De melkveehouderij doet er goed aan de komende jaren haar positieve imago bij de burgers, dus bij de consumenten te koesteren. Met alle groeiplannen en zonder dierrechten in de melkveehouderij loopt dit imago wel een groot risico bij afschaffing van het melkquotum vanaf 2015. De Nederlandse zuivel is zich hier zeer van bewust en slingert daarom bij haar boeren de discussie aan over grondgebondenheid en het houden van bofkoeien.
Groei melkveehouderij in West-Europa risicovol
We zien in geheel West-Europa een flinke groei in de melkveehouderij. het klimaat en de bodem zijn goed en worden nog gunstiger voor het produceren van melk. Volop grasgroei en andere ruwvoeders om de kostprijs per liter melk laag te houden en veel aandacht voor voeding en fokkerij in de Benelux en omliggende landen. Maar de grond is schaars en daardoor te duur, bovendien verdienen de akkerbouwers de afgelopen jaren goed en zijn niet van plan te wijken voor de melkveehouderij.

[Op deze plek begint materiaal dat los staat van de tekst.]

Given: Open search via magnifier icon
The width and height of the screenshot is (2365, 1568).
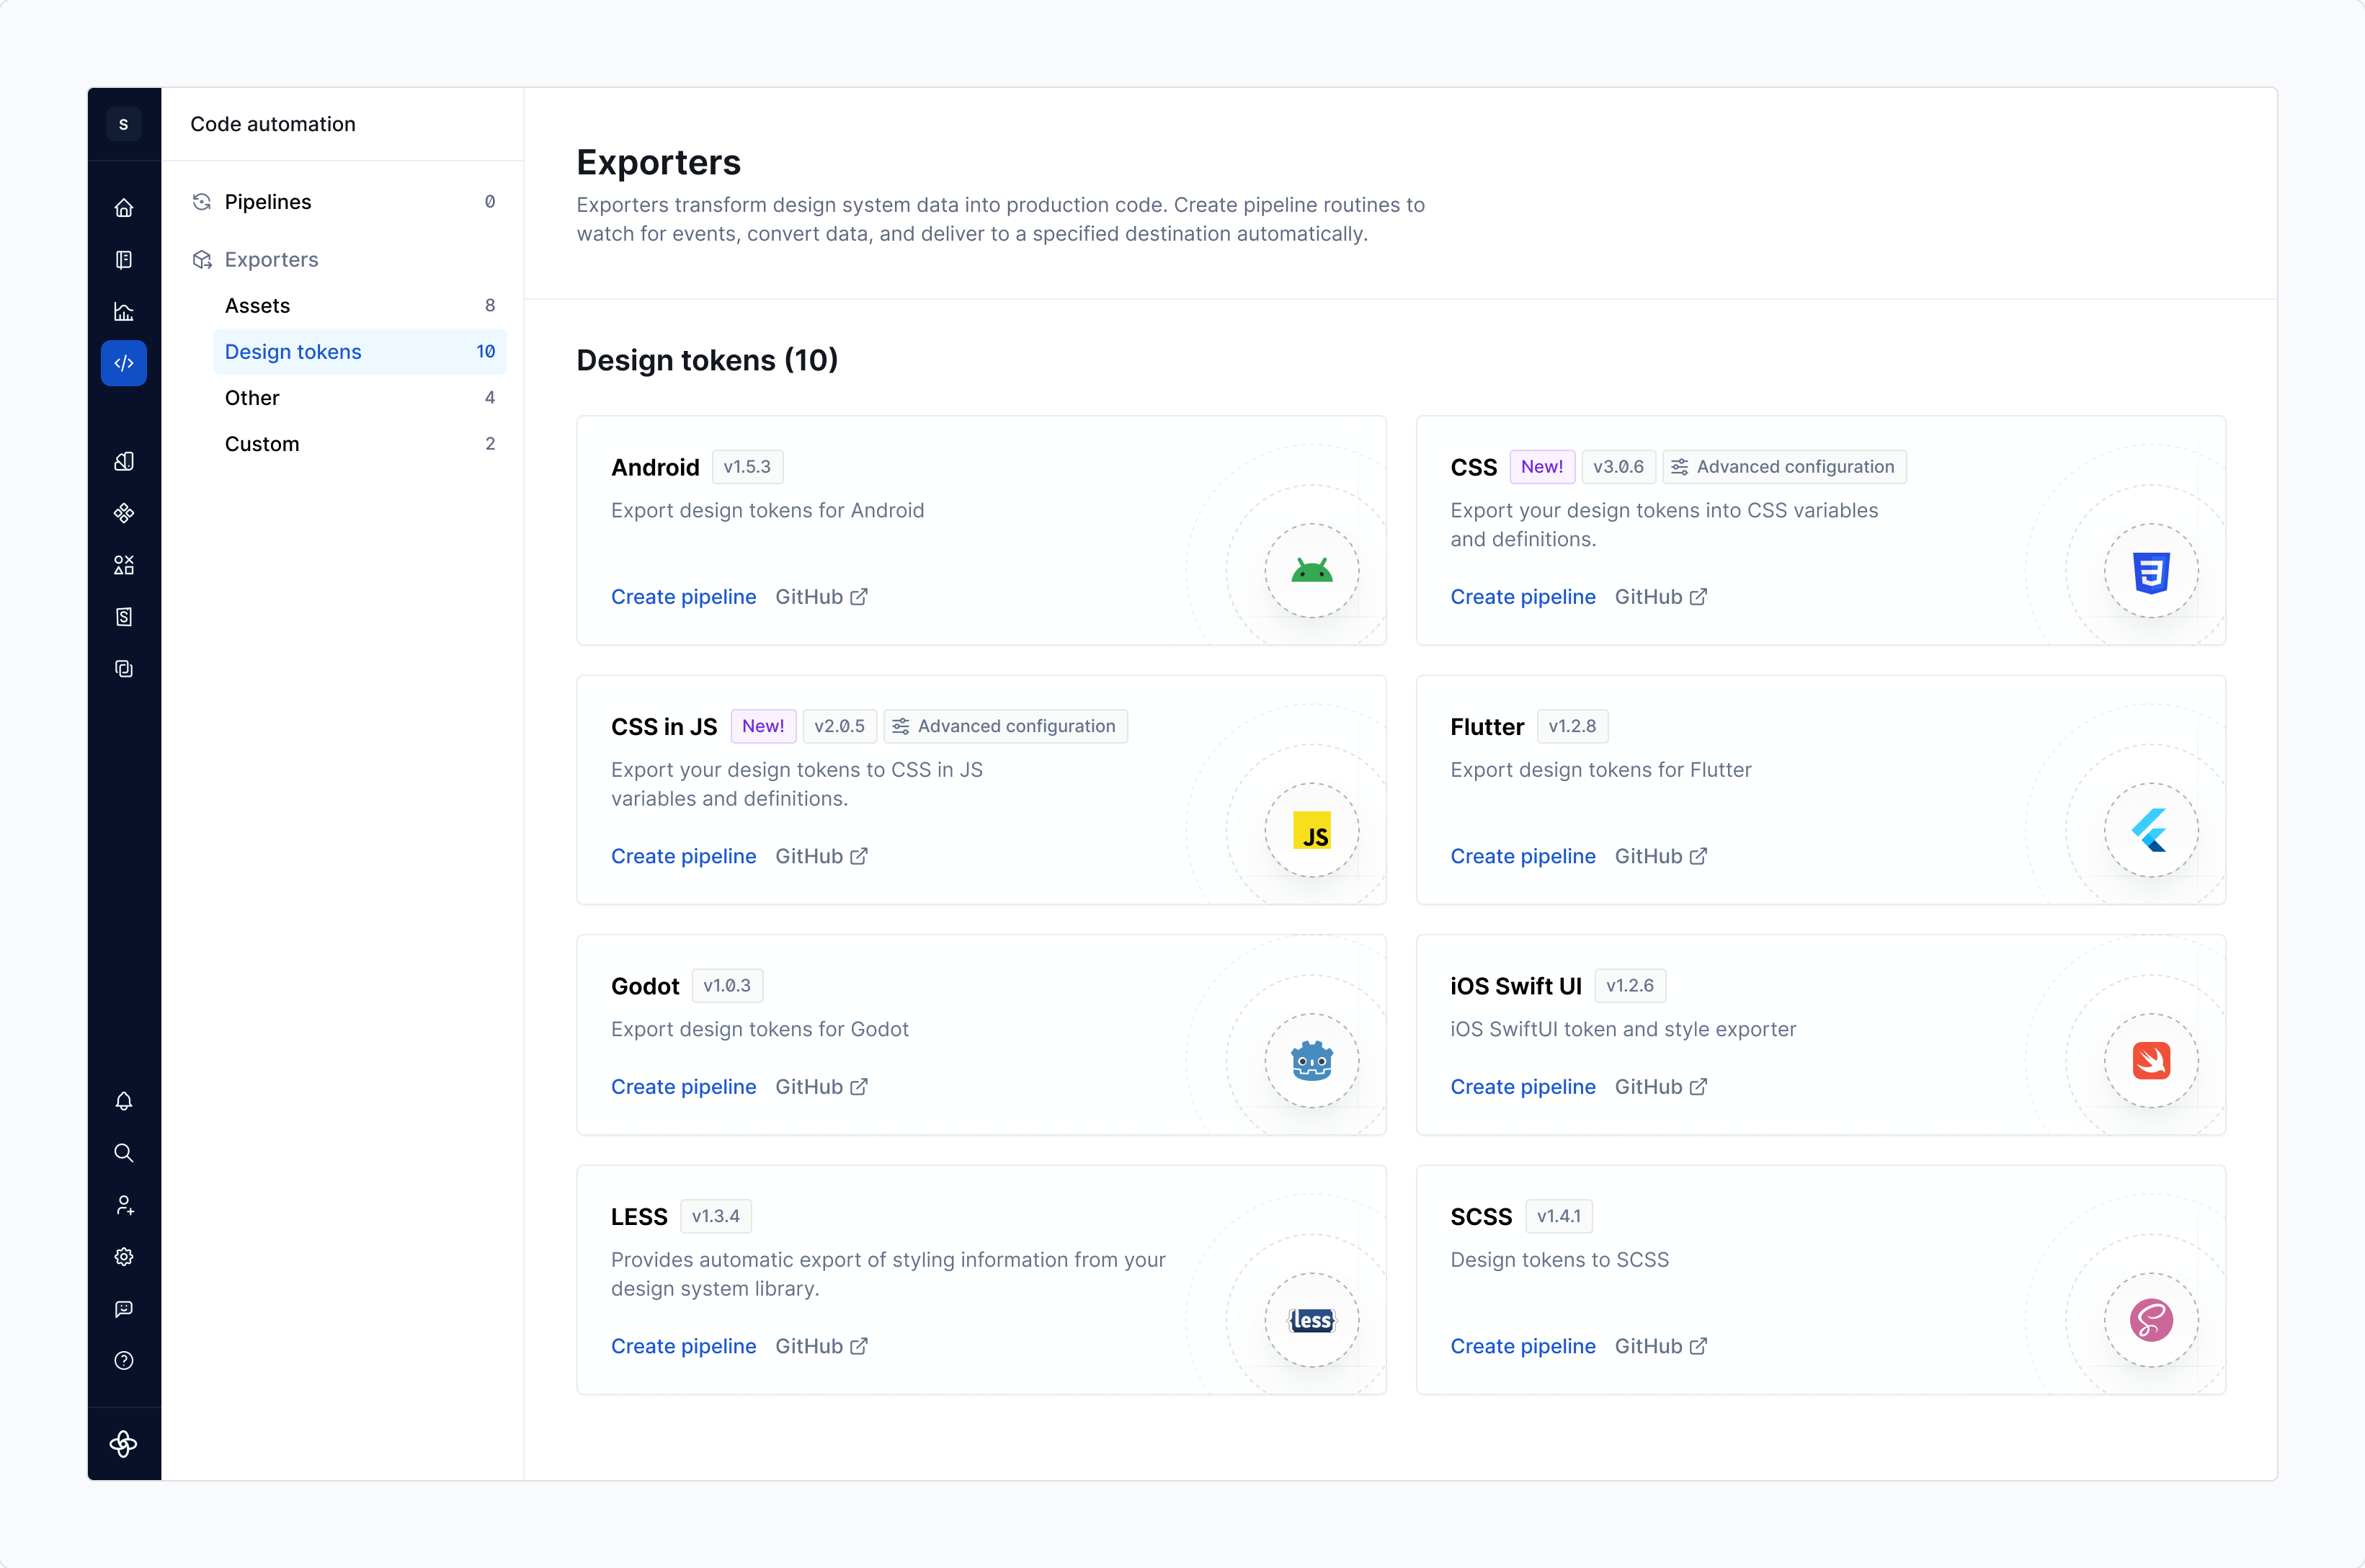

Grondgebondenheid in de zin van voldoende grote huiskavels en genoeg weidegang voor de koeien staat daardoor onder druk. Het wordt nog moeilijk genoeg om over voldoende areaal grond te beschikken om voor 80% in de eigen ruwvoederproductie te kunnen voorzien! En juist deze grondgebondenheid moeten we aan de burgers, cq. aan de consumenten kunnen uitleggen en zichtbaar maken. (Gedeeltelijke) weidegang voor koeien is natuurlijk meer zichtbaar, dan akkerbouwmatige ruwvoederwinning en de koeien jaarrond op stal. Bovendien loopt de melkveehouderij het risico van onvoldoende mestverwerking, hoge mestafzetkosten en te weinig ruwvoeder de komende jaren, in ieder geval in de Benelux.
Liever bofkoeien als imago, dan megastallen zonder grond
Het is begrijpelijk dat de zuivel en de retail er alles aan zal doen om het imago van bofkoeien overeind te houden. De ervaringen met actiegroepen/NGO’s als Wakker Dier met hun “plofkippen” wil men niet bij dagverse zuivel of bij de Mona-toetjes. Melkveehouders zullen er alles aan moeten doen om burgers en daarmee consumenten te overtuigen, dat hun koeien bofkoeien zijn en blijven. Dat betekent veel aandacht voor dierenwelzijn en vruchtbaarheid, geen gebruik van antibiotica, koeien in de wei en kalveren in het stro. Geen vage discussies over duurzaamheid, maar concrete voorbeelden van open stallen, gezonde dieren en voldoende weidegang zijn nodig om de actiegroepen te overtuigen. Want de actiegroepen/NGO’s bepalen helaas voor een groot gedeelte de discussie en daarmee het imago van de veehouderij! Ook instrumenten als grasmeters, kringloopwijzer, koesignalen® en melkrobots kunnen positief ingezet worden ter overtuiging van de burgers en consumenten. Melkveehouders zijn moderne en bekwame ondernemers en dat mag ook de jeugd gerust verteld worden via YouTube filmpjes en tijdens de (Campina) Open Dagen. Boeren en boerinnen, met liefde en passie voor de bodem/grond, de koeien en de boerderij; als voedselproducent en als beheerder van het landschap.